With every line kept intact, print the entries that appear below.

Stored data:
============

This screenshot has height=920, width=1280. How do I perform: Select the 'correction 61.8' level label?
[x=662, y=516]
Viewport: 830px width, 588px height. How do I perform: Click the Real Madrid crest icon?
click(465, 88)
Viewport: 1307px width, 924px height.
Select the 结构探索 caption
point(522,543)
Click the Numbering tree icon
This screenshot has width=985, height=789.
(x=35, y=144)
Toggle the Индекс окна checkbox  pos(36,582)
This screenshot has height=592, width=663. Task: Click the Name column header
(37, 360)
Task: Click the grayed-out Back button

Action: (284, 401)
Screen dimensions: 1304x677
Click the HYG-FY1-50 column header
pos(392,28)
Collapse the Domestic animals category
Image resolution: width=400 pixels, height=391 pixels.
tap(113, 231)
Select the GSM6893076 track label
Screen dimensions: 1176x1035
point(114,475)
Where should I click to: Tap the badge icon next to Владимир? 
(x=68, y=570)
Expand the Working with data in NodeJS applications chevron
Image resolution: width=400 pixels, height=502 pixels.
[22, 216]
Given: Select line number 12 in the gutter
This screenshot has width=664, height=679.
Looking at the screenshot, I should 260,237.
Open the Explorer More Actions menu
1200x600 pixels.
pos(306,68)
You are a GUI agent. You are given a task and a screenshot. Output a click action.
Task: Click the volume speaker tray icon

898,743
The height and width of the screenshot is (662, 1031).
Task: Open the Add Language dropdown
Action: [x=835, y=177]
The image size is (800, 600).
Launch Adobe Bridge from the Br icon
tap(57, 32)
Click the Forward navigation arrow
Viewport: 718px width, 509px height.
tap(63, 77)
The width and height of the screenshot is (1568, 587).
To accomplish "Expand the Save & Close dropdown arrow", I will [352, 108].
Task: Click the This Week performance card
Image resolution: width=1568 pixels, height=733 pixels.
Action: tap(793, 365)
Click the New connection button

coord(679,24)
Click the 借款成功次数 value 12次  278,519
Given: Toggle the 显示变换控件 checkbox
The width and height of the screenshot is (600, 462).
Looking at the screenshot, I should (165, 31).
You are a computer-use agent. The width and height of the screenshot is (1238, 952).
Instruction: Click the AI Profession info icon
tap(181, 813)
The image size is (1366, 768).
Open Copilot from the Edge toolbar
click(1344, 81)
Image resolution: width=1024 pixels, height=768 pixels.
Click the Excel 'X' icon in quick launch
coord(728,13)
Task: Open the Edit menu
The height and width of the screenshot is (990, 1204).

============

Answer section:
This screenshot has height=920, width=1280. How do I perform: Select the 'correction 61.8' level label?
[x=662, y=516]
Viewport: 830px width, 588px height. How do I perform: Click the Real Madrid crest icon?
click(465, 88)
Viewport: 1307px width, 924px height.
Select the 结构探索 caption
point(522,543)
Click the Numbering tree icon
This screenshot has width=985, height=789.
(x=35, y=144)
Toggle the Индекс окна checkbox  pos(36,582)
This screenshot has height=592, width=663. Task: Click the Name column header
(37, 360)
Task: Click the grayed-out Back button

Action: (284, 401)
Screen dimensions: 1304x677
Click the HYG-FY1-50 column header
pos(392,28)
Collapse the Domestic animals category
Image resolution: width=400 pixels, height=391 pixels.
tap(113, 231)
Select the GSM6893076 track label
Screen dimensions: 1176x1035
point(114,475)
Where should I click to: Tap the badge icon next to Владимир? 
(x=68, y=570)
Expand the Working with data in NodeJS applications chevron
Image resolution: width=400 pixels, height=502 pixels.
[22, 216]
Given: Select line number 12 in the gutter
This screenshot has width=664, height=679.
Looking at the screenshot, I should 260,237.
Open the Explorer More Actions menu
1200x600 pixels.
pos(306,68)
You are a GUI agent. You are given a task and a screenshot. Output a click action.
Task: Click the volume speaker tray icon

898,743
The height and width of the screenshot is (662, 1031).
Task: Open the Add Language dropdown
Action: [x=835, y=177]
The image size is (800, 600).
Launch Adobe Bridge from the Br icon
tap(57, 32)
Click the Forward navigation arrow
Viewport: 718px width, 509px height.
tap(63, 77)
The width and height of the screenshot is (1568, 587).
To accomplish "Expand the Save & Close dropdown arrow", I will [352, 108].
Task: Click the This Week performance card
Image resolution: width=1568 pixels, height=733 pixels.
Action: tap(793, 365)
Click the New connection button

coord(679,24)
Click the 借款成功次数 value 12次  278,519
Given: Toggle the 显示变换控件 checkbox
The width and height of the screenshot is (600, 462).
Looking at the screenshot, I should (165, 31).
You are a computer-use agent. The width and height of the screenshot is (1238, 952).
Instruction: Click the AI Profession info icon
tap(181, 813)
The image size is (1366, 768).
Open Copilot from the Edge toolbar
click(1344, 81)
Image resolution: width=1024 pixels, height=768 pixels.
Click the Excel 'X' icon in quick launch
coord(728,13)
Task: Open the Edit menu
The height and width of the screenshot is (990, 1204).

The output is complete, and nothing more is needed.